Requirement: Only lines that contain the word "output" belong in the answer; copy them from the records below.

Extracted records:
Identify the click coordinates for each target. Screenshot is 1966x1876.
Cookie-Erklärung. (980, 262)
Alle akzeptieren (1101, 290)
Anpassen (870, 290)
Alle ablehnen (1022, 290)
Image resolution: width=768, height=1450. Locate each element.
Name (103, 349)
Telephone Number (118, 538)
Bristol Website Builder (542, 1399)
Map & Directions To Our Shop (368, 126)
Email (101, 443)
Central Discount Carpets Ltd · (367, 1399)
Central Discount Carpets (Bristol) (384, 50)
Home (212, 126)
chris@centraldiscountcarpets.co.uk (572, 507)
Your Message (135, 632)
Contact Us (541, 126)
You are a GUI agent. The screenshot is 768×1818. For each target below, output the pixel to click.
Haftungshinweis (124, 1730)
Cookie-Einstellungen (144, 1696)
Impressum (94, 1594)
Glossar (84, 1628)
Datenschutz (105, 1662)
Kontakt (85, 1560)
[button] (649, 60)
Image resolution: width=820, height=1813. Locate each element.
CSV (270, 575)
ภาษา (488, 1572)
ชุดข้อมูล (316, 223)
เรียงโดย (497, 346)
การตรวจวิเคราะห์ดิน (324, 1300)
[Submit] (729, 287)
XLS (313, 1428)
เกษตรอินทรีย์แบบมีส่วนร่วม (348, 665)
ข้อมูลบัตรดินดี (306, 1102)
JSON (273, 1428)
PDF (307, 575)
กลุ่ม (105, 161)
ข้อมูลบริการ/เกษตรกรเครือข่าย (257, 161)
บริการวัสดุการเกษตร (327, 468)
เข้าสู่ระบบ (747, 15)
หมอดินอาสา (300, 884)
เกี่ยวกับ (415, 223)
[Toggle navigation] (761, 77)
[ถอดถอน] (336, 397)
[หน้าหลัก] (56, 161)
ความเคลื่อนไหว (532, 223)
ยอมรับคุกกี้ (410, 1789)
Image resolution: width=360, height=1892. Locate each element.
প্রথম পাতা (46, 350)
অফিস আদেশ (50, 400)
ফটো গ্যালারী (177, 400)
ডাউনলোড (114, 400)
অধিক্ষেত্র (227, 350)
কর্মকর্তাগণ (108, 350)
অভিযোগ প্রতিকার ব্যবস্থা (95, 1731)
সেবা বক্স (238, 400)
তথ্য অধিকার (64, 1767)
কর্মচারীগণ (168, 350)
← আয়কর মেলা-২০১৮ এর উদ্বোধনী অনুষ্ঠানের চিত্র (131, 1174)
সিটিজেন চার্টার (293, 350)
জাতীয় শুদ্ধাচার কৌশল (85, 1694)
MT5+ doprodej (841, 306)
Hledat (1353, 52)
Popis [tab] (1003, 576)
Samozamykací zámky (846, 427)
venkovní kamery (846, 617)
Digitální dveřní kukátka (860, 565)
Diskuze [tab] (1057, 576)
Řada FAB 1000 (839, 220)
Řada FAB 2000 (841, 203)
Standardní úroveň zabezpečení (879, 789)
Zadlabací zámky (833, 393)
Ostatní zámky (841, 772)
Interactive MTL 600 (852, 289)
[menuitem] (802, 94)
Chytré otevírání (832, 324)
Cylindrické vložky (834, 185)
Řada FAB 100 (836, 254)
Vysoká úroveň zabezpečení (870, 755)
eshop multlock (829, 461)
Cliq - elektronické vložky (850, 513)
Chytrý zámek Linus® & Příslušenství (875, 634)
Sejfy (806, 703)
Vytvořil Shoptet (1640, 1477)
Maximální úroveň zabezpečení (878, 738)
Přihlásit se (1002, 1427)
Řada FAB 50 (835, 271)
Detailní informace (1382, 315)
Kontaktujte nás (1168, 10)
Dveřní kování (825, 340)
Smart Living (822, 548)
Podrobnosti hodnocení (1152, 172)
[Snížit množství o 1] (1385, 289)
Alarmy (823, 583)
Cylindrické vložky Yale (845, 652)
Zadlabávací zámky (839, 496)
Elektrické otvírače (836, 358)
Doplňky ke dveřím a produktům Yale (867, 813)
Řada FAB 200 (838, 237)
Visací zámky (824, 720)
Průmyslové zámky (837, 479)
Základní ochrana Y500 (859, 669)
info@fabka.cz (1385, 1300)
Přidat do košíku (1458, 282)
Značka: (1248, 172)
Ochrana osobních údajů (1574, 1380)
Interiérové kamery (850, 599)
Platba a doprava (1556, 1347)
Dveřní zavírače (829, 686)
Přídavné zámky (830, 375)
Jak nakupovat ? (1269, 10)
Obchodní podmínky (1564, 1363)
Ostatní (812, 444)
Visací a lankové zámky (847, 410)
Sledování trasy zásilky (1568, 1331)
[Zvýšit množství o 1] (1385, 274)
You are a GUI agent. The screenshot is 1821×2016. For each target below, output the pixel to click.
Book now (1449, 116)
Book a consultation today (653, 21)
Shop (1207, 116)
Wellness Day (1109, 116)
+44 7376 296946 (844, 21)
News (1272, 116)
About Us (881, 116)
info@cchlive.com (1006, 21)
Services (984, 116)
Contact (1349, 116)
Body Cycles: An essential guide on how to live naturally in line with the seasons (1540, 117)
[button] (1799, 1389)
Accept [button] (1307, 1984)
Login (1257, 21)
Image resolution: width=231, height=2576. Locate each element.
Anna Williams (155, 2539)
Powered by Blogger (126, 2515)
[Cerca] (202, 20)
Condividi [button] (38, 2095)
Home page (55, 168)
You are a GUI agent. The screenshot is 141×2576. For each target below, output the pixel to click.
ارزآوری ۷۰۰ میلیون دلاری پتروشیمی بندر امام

Answer below:
You are a GUI agent. The screenshot is 768×1818. For each target below, output the pixel to click.
You are a GUI agent. The screenshot is 1821×2016. For each target below, output the pixel to click.
You are a GUI agent. The screenshot is 141×2576. For each target below, output the pixel to click.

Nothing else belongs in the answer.